Monday 25th May 2009 – Flowers, Flags, and Tourism

This Glasgow is on the Milk River.  It looks a bit like milky tea, which is, indeed, how it got its name.  When you see it from Tower Hill, emptying into the Missouri, you can see why Lewis and Clark, on the great expedition of 1803 to 1806, gave it that name.  I walked up Tower Hill.  There is a road, but it looked like four-wheel-drive territory.  Anyway, I've been neglecting my exercise program for a while.  Very bracing it was too.  I passed a woman coming down, taking her dog for a run.  She was, indeed, in a for-wheel-drive.  The dog, poor thing, wasn't.

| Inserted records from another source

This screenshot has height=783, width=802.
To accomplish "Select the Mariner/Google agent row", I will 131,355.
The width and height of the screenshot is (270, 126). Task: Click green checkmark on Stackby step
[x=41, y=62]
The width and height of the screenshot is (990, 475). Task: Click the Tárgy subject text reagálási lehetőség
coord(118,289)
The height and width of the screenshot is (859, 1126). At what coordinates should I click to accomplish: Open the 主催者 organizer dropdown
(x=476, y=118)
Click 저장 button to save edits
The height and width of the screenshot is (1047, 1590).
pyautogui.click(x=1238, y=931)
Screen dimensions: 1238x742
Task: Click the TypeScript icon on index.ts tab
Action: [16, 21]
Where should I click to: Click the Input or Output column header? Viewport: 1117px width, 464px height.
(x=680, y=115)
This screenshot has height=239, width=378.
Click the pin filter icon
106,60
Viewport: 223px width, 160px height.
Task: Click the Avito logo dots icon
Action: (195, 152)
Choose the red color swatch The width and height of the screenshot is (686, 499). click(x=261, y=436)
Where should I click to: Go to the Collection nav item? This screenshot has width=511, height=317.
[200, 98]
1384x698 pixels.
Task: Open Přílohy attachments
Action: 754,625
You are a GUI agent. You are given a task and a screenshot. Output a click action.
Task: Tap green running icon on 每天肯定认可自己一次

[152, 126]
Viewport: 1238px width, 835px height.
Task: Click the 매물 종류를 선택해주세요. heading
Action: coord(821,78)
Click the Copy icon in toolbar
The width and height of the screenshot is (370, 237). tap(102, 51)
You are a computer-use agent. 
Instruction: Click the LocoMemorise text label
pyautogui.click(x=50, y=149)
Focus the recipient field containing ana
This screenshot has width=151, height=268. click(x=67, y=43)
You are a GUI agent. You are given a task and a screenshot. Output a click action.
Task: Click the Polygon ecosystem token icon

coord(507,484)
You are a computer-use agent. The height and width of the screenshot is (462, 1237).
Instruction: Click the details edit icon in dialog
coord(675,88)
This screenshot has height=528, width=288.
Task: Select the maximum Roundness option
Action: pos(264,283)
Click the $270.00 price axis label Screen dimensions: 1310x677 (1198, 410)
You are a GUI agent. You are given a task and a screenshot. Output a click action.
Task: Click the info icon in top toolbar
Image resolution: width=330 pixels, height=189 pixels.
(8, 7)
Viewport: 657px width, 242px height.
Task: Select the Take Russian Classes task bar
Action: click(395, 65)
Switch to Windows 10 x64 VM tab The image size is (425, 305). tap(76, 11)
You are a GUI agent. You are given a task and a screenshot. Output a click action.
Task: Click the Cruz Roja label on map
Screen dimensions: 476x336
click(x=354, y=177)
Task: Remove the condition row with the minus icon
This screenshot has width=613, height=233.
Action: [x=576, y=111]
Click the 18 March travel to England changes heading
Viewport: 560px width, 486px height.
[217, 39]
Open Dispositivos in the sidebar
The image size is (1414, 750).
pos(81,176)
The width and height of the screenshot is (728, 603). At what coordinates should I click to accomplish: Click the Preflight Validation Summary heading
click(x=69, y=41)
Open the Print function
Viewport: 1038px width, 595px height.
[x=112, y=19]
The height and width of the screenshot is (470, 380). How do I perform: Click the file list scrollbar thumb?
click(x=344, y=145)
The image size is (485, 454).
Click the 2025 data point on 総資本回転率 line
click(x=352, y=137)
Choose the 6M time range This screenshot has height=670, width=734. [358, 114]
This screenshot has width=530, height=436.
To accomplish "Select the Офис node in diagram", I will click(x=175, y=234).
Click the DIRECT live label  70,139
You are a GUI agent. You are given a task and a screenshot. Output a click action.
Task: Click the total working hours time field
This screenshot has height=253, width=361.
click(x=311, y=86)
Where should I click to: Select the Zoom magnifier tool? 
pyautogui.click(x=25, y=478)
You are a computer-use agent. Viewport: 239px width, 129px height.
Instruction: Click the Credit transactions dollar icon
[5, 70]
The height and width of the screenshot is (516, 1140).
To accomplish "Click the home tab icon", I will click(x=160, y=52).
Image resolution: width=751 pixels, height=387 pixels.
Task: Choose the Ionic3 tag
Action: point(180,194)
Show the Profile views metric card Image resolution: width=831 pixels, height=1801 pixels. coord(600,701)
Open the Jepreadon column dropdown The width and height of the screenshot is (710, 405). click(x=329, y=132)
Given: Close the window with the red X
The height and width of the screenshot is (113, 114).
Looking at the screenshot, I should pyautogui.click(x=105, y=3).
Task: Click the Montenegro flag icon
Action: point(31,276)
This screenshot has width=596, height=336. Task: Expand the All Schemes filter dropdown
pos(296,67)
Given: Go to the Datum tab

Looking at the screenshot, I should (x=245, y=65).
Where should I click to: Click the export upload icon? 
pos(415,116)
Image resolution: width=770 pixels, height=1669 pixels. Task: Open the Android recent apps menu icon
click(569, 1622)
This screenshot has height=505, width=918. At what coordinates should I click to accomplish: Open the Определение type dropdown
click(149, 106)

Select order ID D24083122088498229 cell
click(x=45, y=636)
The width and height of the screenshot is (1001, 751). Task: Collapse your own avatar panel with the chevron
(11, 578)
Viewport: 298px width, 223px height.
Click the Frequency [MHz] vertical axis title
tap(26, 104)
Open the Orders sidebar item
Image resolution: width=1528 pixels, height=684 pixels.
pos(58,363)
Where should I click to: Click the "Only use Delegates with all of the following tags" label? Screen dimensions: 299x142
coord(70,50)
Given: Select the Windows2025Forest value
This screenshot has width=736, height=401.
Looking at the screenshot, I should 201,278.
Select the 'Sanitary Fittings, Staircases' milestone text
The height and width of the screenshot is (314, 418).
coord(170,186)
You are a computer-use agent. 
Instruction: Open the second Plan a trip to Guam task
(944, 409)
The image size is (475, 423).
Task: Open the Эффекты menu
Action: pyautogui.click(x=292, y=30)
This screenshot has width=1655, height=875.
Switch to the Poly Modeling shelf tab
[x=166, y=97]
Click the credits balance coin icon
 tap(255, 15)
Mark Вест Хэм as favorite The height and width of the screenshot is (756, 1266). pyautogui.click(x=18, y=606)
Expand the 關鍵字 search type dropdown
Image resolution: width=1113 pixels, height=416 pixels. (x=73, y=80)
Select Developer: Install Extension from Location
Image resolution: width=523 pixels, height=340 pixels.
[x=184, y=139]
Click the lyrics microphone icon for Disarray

I got to walking up Tower Hill because I had gone to see the Spillway of the Fort Peck Lake.  If you were on your own, with nobody to guide you, looking for the Fort Peck Dam, you would probably think the Spillway was the dam.  It is, in fact, the overflow vent.  The dam itself now looks rather like part of the countryside.  It is hard to conceive of circumstances where the lake will ever have that much water in it again.  They are hoping to raise it by twelve feet this year, but I think it would take another forty or fifty before the spillway operated.  The spillway has a vestigial railway system running across it which looks like it is dual-gauge.  I must try and take the official tour, see if I can find out about that.

I got to the Spillway because I had come for another look at this enormous dam, see if I could be more impressed than I was last time.  But I think the truth is that if you want to be impressed by it you have to read the statistics of the building of it.

But it all got me 3000 feet up (I think, but then I started at about 2000 plus) on a beautiful day, looking down at the confluence of the Milk and Missouri rivers.  And at last finding a place with good GSM cell phone reception: all the masts are up here.

 

Being Memorial Day, I had started with a look at the cemetery.  It really was simultaneously impressive and touching, simply a field of flowers: such a contrast to the cemetery I overlook at home, which, except for about two graves, is subject to nothing but neglect.  Perhaps if we had a similar day set aside, we might use it the same way.

There is a large military section (they call it 'veterans').  It is, of course, much more ordered; and full of flags.  There are veterans of many wars.  I think all former soldiers are entitled to a military funeral.  There were certainly stones indicting service as far back as World War I (with dates showing they had survived).